• [Task brief]
Can you rewrite the entries, from the very first line through the line containing "pos(430,186)" (inclusive), as a JSON list of strings with one string per line and blank lines omitted?

— Start Excerpted records —

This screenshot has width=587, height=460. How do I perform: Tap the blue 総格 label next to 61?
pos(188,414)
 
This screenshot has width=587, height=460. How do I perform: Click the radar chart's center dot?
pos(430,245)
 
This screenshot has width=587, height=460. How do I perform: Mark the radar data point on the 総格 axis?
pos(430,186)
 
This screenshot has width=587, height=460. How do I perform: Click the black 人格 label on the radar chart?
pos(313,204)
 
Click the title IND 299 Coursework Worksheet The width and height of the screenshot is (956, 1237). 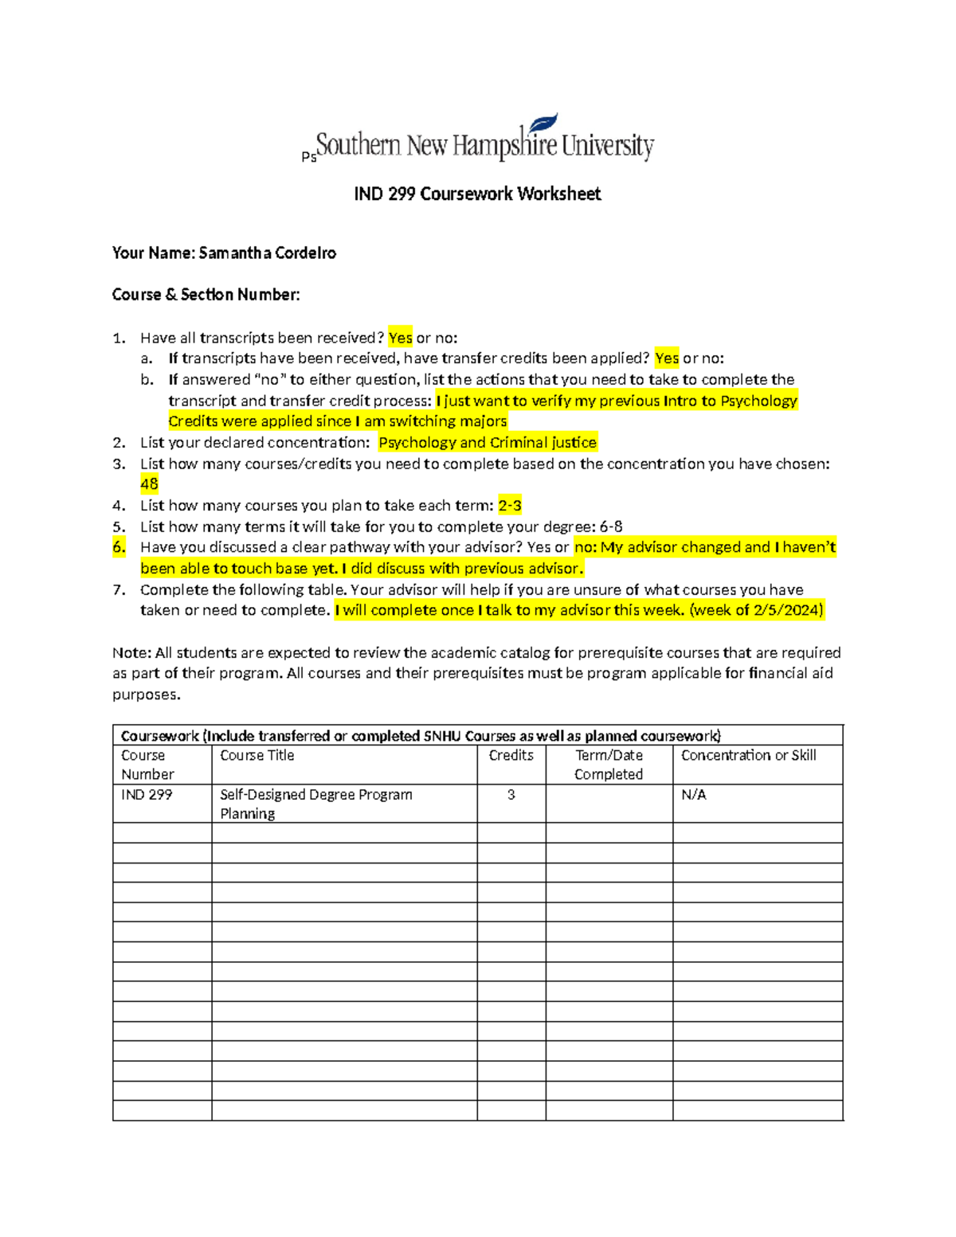point(477,194)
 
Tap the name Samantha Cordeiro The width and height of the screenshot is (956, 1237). point(267,253)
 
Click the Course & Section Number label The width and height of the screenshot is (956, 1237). point(206,295)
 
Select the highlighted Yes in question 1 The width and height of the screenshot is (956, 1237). point(400,338)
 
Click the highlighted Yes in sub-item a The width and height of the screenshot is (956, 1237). point(667,358)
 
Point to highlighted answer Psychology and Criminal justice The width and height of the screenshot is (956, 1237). point(487,443)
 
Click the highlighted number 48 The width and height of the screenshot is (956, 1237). point(149,484)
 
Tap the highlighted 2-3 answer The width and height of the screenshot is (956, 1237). point(510,506)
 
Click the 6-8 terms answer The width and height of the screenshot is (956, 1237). point(611,527)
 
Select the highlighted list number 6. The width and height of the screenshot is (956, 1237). point(119,547)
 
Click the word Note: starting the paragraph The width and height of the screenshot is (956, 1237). point(131,653)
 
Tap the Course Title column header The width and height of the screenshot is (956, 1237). point(257,755)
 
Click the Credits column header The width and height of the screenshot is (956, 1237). point(511,755)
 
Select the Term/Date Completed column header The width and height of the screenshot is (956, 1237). point(609,765)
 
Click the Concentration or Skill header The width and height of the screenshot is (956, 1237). point(748,755)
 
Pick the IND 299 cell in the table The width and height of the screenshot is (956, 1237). point(147,795)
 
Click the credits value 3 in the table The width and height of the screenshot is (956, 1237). point(511,795)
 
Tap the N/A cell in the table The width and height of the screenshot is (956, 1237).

— End Excerpted records —

• [Completed task]
[
  "This screenshot has width=587, height=460. How do I perform: Tap the blue 総格 label next to 61?",
  "pos(188,414)",
  "This screenshot has width=587, height=460. How do I perform: Click the radar chart's center dot?",
  "pos(430,245)",
  "This screenshot has width=587, height=460. How do I perform: Mark the radar data point on the 総格 axis?",
  "pos(430,186)"
]